Go through the listing below and report how many lines contain the word "Task"; write no other words.

[Records shown Boundary: Start]

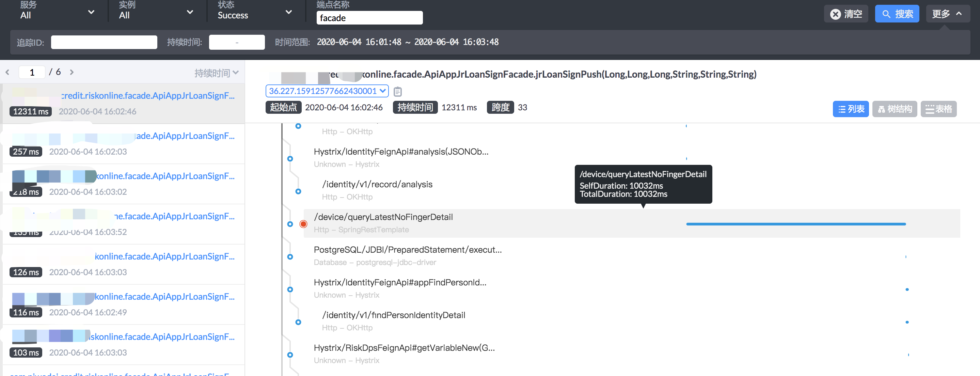Click node circle for /identity/v1/record/analysis span
Image resolution: width=980 pixels, height=376 pixels.
298,191
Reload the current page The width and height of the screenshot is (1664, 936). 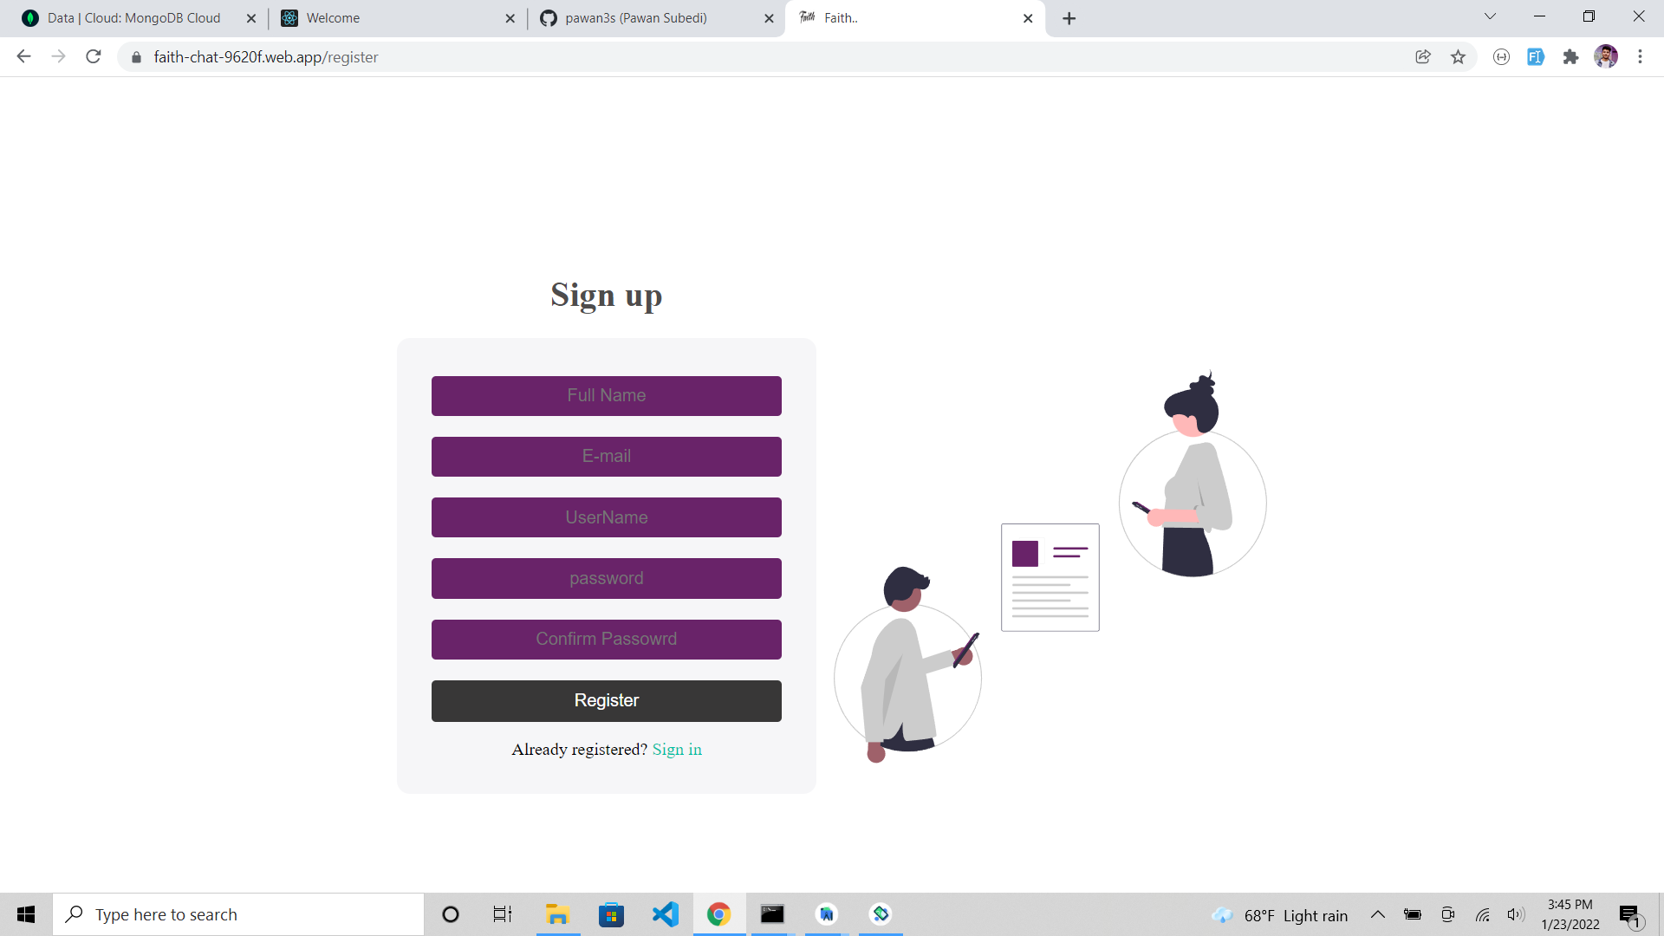[x=93, y=56]
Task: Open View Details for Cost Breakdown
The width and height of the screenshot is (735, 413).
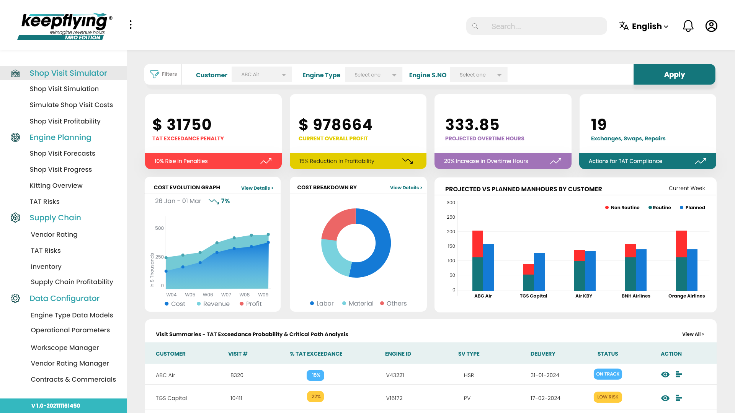Action: (405, 187)
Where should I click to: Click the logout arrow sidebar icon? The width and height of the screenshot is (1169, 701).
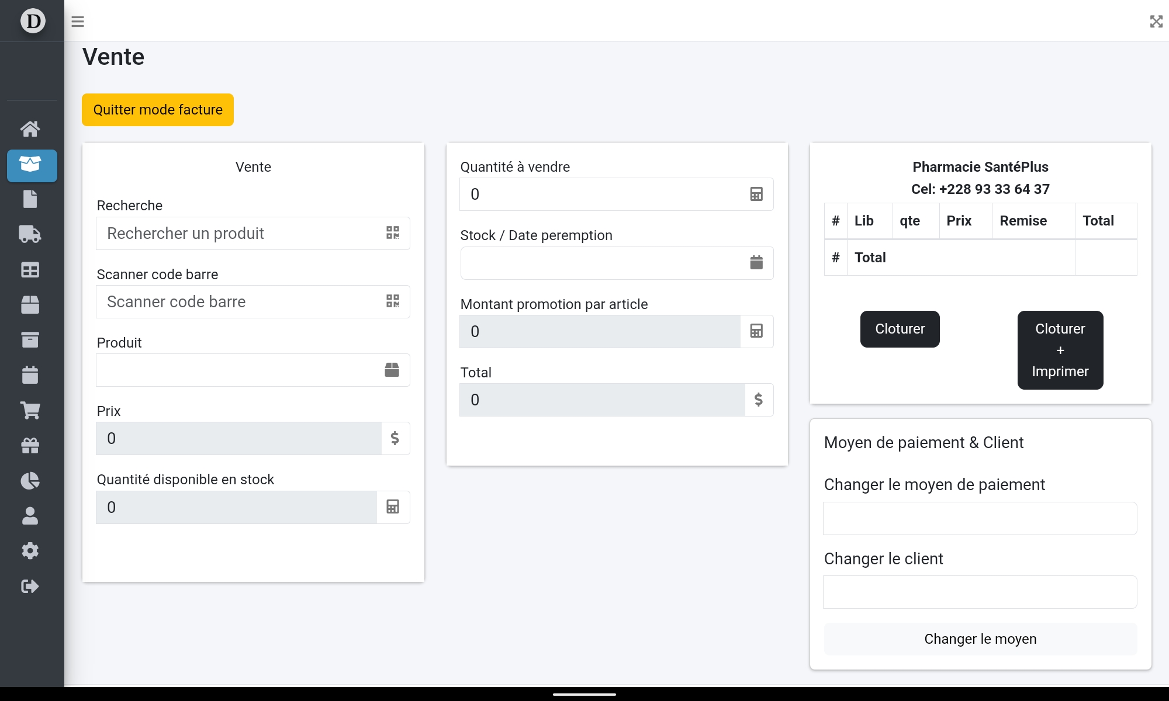point(30,586)
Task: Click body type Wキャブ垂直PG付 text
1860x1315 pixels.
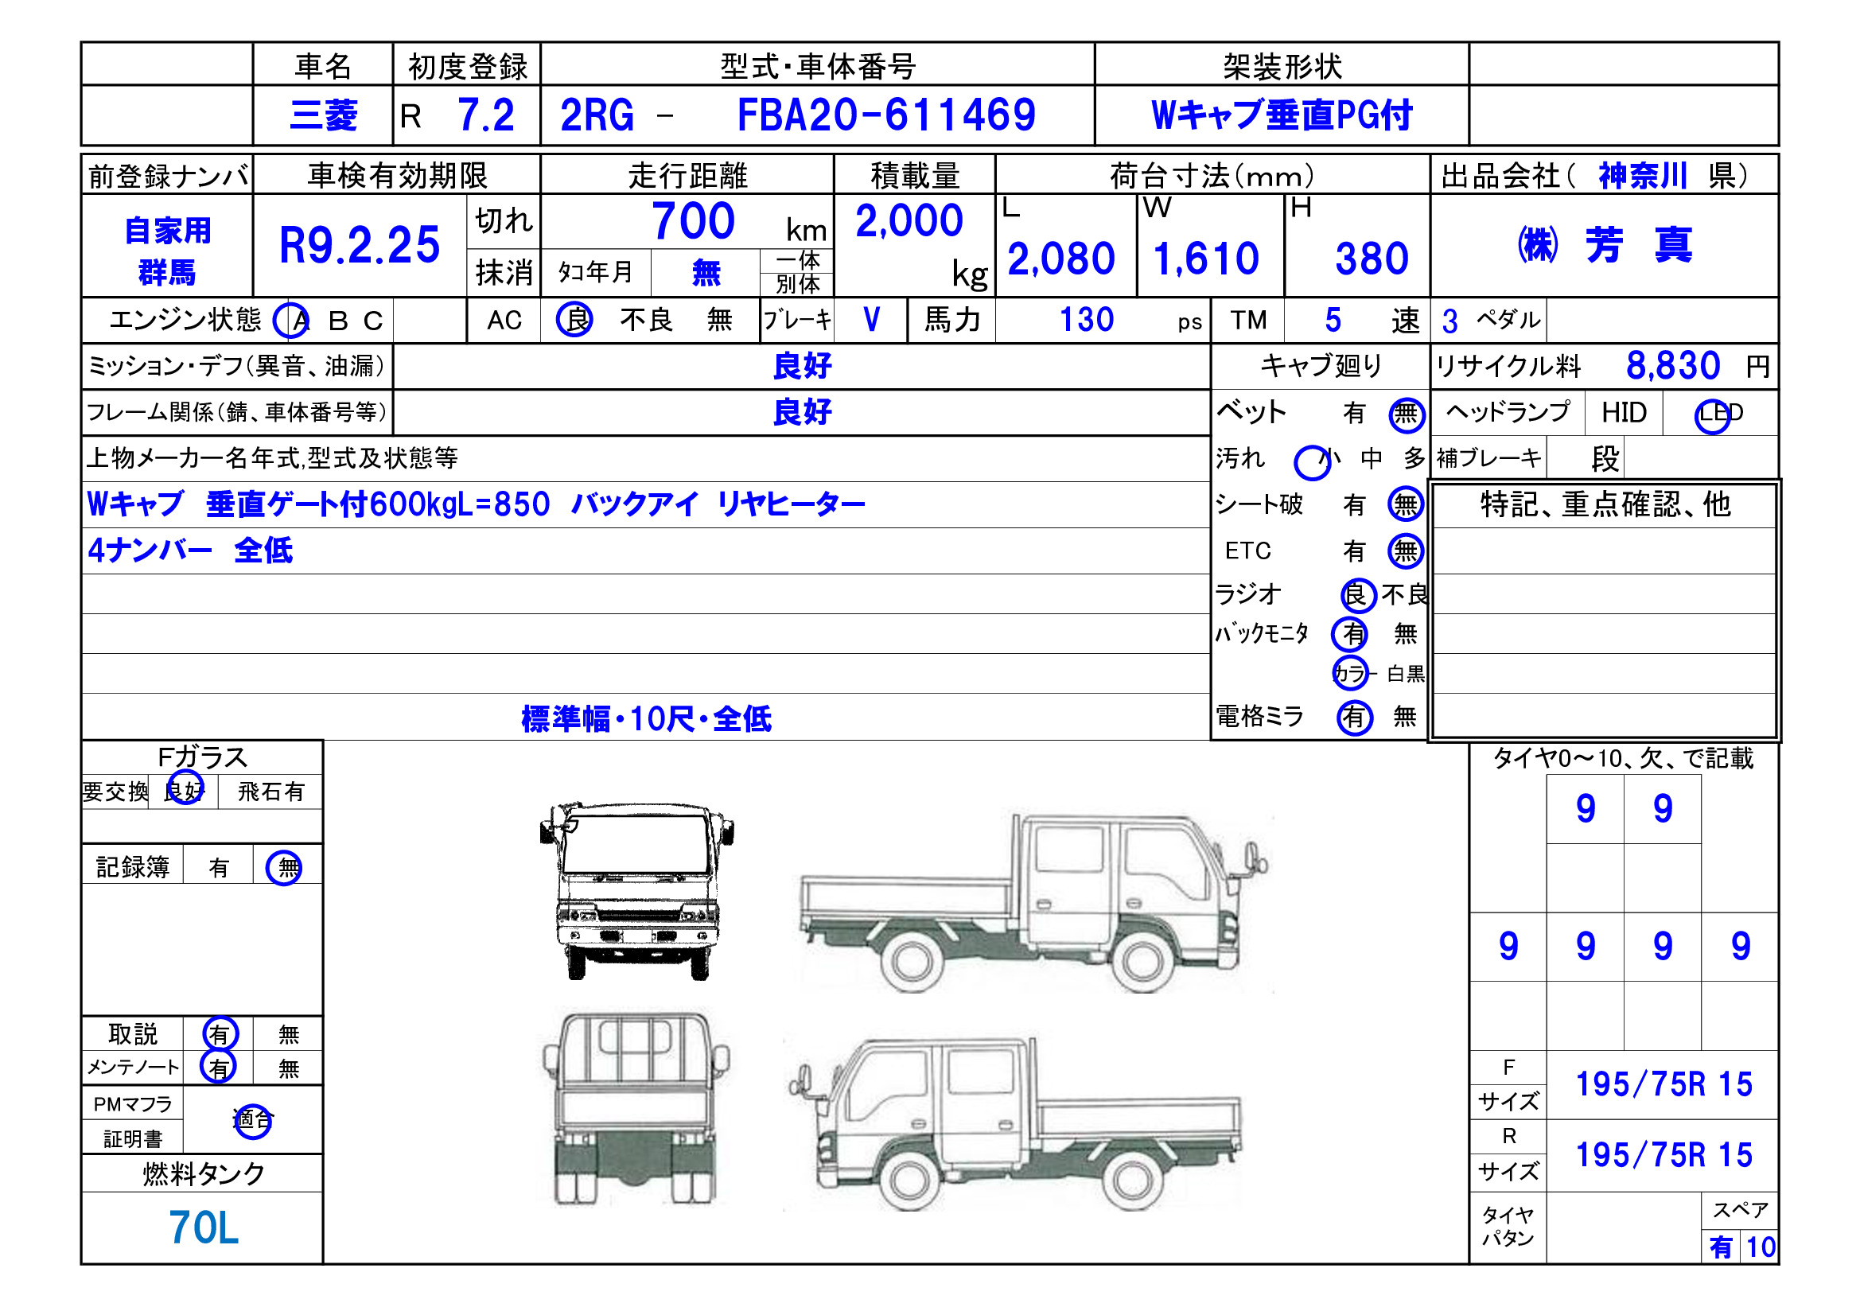Action: pos(1282,116)
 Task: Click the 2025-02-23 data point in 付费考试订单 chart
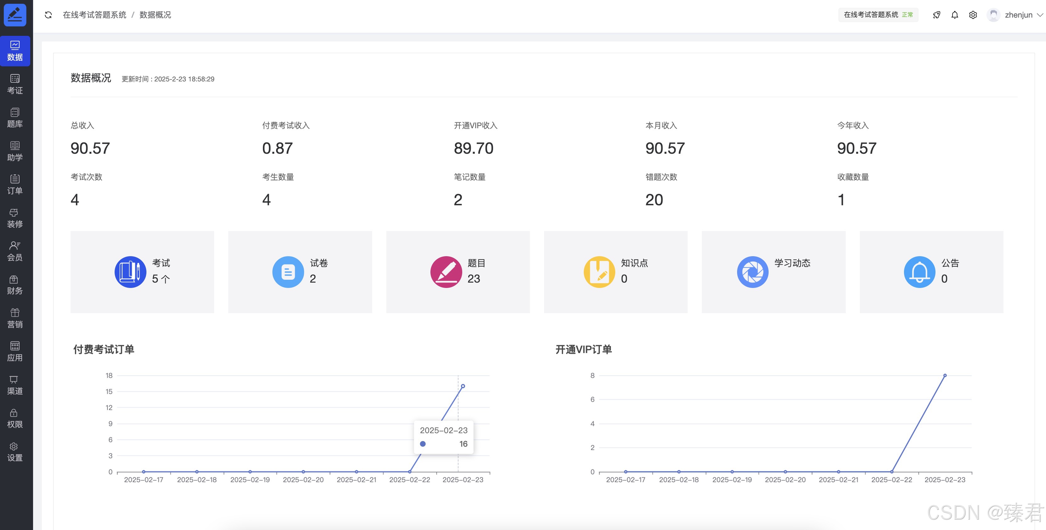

[Records shown Boundary: End]

### [Finished exercise]
3